The material below holds a span beginning at the line with "News (49, 376)" and ending at the line with "Donate (31, 519)". Quote that span exactly, both ends included, and only that span.

→ DATA EXCERPTS:
◆ ◆ ◆ ◆ ◆ ◆ ◆

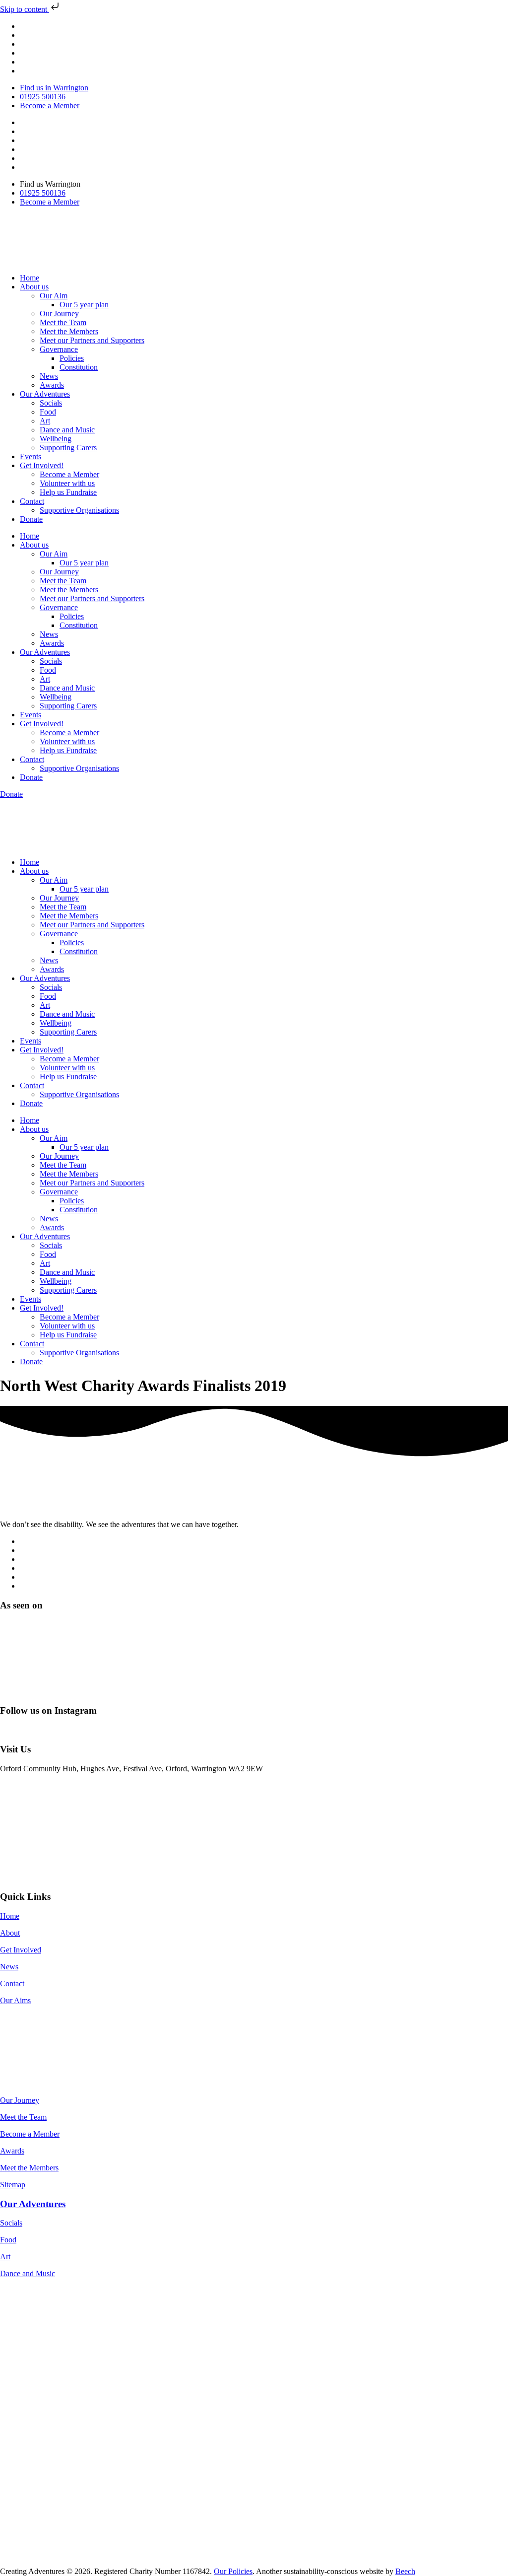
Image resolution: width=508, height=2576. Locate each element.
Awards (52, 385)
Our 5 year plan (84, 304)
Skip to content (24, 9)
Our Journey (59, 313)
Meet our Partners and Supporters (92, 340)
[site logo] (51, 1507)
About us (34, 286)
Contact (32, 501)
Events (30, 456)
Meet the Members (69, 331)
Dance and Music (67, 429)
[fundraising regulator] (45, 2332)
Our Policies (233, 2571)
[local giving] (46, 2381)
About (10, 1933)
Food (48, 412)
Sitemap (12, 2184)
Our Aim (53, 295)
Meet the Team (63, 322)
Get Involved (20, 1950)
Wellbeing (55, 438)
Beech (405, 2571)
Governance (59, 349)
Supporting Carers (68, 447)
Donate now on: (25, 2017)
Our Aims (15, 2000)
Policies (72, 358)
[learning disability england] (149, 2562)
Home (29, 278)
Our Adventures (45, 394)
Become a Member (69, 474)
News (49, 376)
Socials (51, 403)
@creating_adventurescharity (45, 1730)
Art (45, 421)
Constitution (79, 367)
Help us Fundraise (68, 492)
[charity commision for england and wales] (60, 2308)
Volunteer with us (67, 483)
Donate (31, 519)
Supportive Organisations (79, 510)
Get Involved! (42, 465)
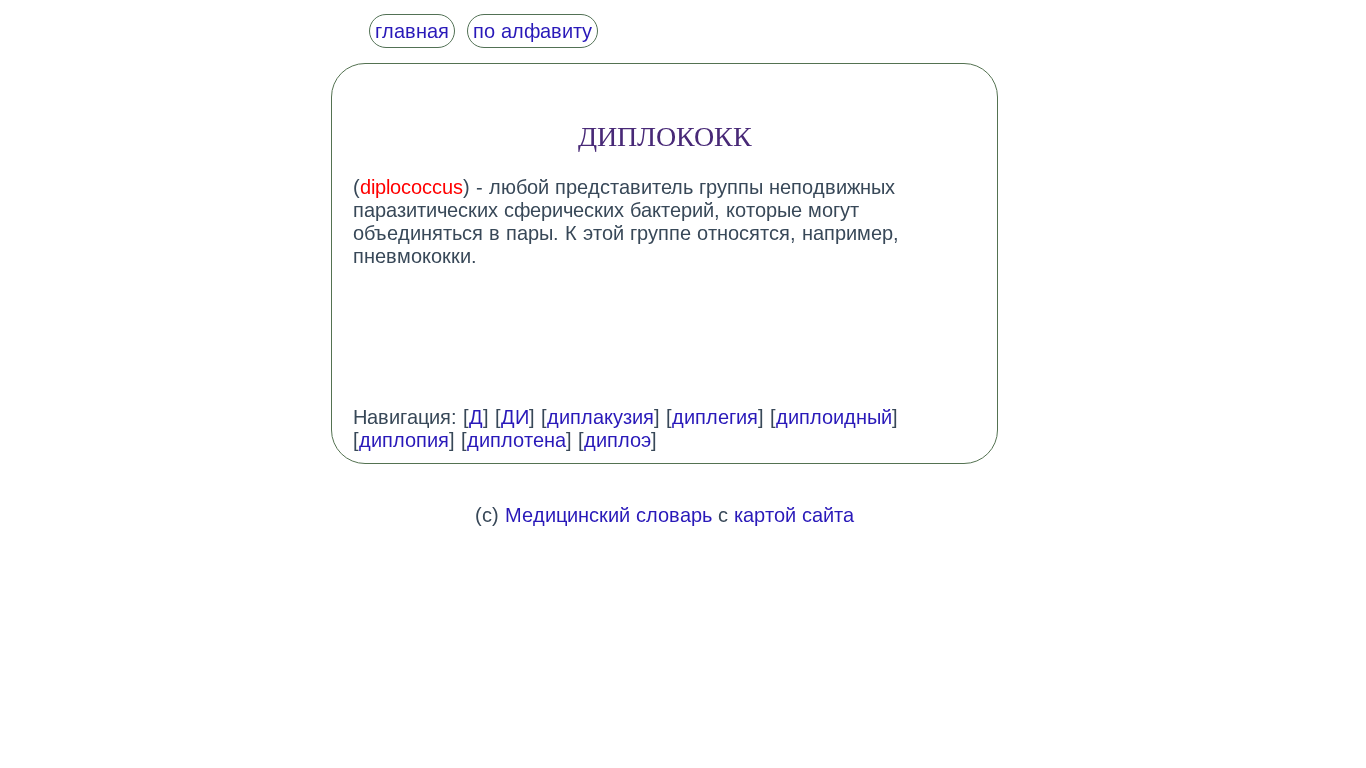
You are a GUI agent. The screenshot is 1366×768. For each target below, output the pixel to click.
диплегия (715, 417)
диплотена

◆ ◆ ◆ ◆ ◆ ◆ ◆

→ SOLUTION BELOW:
News (49, 376)
Socials (51, 403)
@creating_adventurescharity (45, 1730)
Art (45, 421)
Constitution (79, 367)
Help us Fundraise (68, 492)
[charity commision for england and wales] (60, 2308)
Volunteer with us (67, 483)
Donate (31, 519)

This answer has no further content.